Musée d'Art Moderne de la Ville de Paris

Josephsohnvu par Albert Oehlen

Pour la première rétrospective en France consacrée au sculpteur suisse Hans Josephsohn (1920-2012), le Musée d’Art Moderne de Paris confie le commissariat artistique à Albert Oehlen qui propose une exploration libre de l’œuvre de l’artiste. Albert Oehlen, né en 1954, est un artiste majeur qui a contribué au renouvellement de la peinture allemande dans les années quatre-vingt. Une exposition lui a été consacrée au Musée d’Art Moderne en 2009. Admirateur de Hans Josephsohn, il découvre son travail au Kesselhaus Josephsohn de Saint-Gall où il réside. Ce lieu dédié aux œuvres du sculpteur est à la fois un espace de monstration et de conservation d’où provient la majeure partie des sculptures prêtées pour l’exposition. En interrogeant le processus créatif de Hans Josephsohn - le dialogue avec la matière, l’expérience du geste, le détail et l’inlassable recherche - en résonance avec ses propres investigations, Albert Oehlen livre une expérience artistique et vivante de sa sculpture. L’œuvre de Hans Josephsohn fascine les artistes par la puissance de son langage plastique. Peter Fischli et David Weiss figurent parmi ses premiers soutiens, et, en 2007, Ugo Rondinone montre plusieurs nus couchés au Palais de Tokyo dans son exposition "The Third Mind".

Biographie de l’artiste :
L’intensité de l’œuvre de Josephsohn trouve son origine dans la vie de l’artiste tourmentée par l’histoire, et une vocation qui va l’enraciner dans son atelier durant plus de soixante ans.
Né en 1920 à Königsberg (actuelle Kaliningrad russe), qui était alors la province allemande de Prusse orientale, Hans Josephsohn grandit dans les années trente au sein d’une famille juive. Témoin de la montée du nazisme et des persécutions, il conserve toute sa vie les traces de ce traumatisme. Très tôt attiré par la sculpture, il se voit refuser l’accès à une école d’art en raison de son origine. En 1938, il obtient une bourse artistique à Florence, mais, à l’automne de la même année, la promulgation des lois raciales l’oblige à fuir précipitamment l’Italie

Arrivé en Suisse, il s’installe dans la ville de Zurich où il réside jusqu’à sa mort, en 2012. Peu après son arrivée, Josephsohn peut compter sur le soutien d’Otto Müller (1905-1993), un sculpteur suisse qui lui ouvre les portes de son atelier. Les années de guerre sont éprouvantes, il est retenu temporairement dans un camp de réfugiés. La sculpture reste son ancrage, il s’installe dans son premier atelier en 1943 et dès lors travaille sans relâche. L’atelier est son territoire, le lieu de dialogues intérieurs avec ses œuvres, le théâtre des liens noués et dénoués avec ses modèles.
Considéré en Suisse comme l’un des artistes les plus importants d’après guerre, il reste longtemps méconnu à l’étranger. Au gré de rencontres déterminantes, il bénéficie, à partir des années 2000, d’une notoriété grandissante. Le Stedelijk Museum d’Amsterdam lui consacre, en 2002, la première rétrospective hors de Suisse et d’Allemagne.

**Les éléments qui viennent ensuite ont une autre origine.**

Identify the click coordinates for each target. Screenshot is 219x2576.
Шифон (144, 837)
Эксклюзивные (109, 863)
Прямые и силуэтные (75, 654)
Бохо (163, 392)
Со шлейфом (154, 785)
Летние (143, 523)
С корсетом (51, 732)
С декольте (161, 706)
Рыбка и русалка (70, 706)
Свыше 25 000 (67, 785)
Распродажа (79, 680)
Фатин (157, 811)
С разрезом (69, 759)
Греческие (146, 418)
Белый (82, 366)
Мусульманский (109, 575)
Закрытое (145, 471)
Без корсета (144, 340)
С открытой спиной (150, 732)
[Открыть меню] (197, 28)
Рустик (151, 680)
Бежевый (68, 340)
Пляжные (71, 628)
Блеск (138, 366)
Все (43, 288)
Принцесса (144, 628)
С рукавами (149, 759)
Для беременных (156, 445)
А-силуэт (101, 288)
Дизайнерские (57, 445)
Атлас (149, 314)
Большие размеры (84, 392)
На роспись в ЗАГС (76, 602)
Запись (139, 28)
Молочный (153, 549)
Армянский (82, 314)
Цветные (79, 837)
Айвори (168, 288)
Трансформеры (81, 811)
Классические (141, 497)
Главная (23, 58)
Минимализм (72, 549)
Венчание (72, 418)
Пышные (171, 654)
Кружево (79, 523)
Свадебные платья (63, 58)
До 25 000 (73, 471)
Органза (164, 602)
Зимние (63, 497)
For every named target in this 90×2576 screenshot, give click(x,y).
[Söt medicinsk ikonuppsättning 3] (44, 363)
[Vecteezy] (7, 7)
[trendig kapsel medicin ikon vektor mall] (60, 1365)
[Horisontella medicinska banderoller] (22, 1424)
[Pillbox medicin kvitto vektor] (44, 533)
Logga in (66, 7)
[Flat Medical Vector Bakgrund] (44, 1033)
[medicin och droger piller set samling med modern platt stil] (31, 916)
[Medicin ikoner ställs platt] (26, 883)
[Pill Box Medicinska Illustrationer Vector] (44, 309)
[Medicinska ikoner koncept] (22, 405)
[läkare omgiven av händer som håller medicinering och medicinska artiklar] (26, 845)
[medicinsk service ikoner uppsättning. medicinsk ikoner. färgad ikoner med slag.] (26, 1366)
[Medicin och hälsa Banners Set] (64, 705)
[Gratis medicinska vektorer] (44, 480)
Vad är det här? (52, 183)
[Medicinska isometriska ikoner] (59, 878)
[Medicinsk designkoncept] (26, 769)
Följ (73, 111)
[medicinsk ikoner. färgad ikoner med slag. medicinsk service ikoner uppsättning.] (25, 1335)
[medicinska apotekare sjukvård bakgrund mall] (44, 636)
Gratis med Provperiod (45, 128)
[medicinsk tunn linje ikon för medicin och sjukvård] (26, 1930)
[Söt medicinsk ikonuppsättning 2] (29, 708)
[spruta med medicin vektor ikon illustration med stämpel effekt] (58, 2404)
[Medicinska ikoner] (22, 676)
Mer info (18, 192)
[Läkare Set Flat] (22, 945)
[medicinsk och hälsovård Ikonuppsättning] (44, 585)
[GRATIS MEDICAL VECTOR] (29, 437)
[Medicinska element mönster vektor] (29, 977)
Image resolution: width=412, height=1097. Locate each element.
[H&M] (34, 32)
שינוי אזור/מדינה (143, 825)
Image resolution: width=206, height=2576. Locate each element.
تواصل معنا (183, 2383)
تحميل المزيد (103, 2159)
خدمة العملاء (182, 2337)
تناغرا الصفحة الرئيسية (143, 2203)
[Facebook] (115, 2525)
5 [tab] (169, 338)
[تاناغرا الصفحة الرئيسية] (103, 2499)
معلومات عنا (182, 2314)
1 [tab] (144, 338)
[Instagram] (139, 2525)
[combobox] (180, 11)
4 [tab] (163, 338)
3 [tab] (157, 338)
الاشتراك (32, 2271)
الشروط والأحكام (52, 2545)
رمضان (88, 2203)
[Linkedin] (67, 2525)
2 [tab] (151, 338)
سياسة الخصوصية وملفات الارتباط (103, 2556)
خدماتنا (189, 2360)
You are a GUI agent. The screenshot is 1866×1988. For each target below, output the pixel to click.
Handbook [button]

Josephsohn concentre son champ d’investigation sur la figure humaine, principalement féminine, qu’il décline en têtes, bustes, figures debout, figures assises et figures allongées, souvent de grand format. En parallèle, il modèle des reliefs dans différentes échelles, qui se distinguent des figures hiératiques par leur aspect narratif : deux, parfois trois personnages incarnent des saynètes, au sein d’une architecture à peine ébauchée. Les reliefs ne sont pas sans rappeler la richesse de la sculpture romane indissociable de l’architecture, que Josephsohn affectionnait tout particulièrement. 

Le plâtre est sa matière de prédilection, parfois coulé en bronze et plus souvent en laiton. La malléabilité de ce matériau lui permet de faire émerger les formes par touches, par ajout et retrait de matière, jusqu’au point d’équilibre. Hans Josephsohn ne cherche pas à imiter le réel bien que certains détails permettent, surtout à ses débuts, d’identifier les traits d’un modèle. Ses sculptures incarnent une présence, l’essence d’un être, l’intensité d’un moment, car pour Josephsohn, la forme n’a jamais été le but ultime.  

Le parcours de l’exposition :
Le parcours chronologique permet de suivre à travers trois périodes stylistiques, une production artistique oscillant entre figuration et abstraction. 

Années 1950 : Une simplification des formes
À la fin des années 40, ses débuts sont caractérisés par une épuration de la forme et une géométrisation. Cette période est marquée par sa rencontre, en 1943, avec Mirjam Abeles qui devient son modèle puis son épouse en 1954. Dans la création artistique d’aprèsguerre, où l’abstraction domine les avant-gardes, Josephsohn reste attaché à une certaine figuration, distanciée du modèle qui pointe des convergences avec l’Antiquité, et en particulier avec l’Art Égyptien -funéraire et symbolique- et, qui par son intensité, rappelle les œuvres d’Alberto Giacometti.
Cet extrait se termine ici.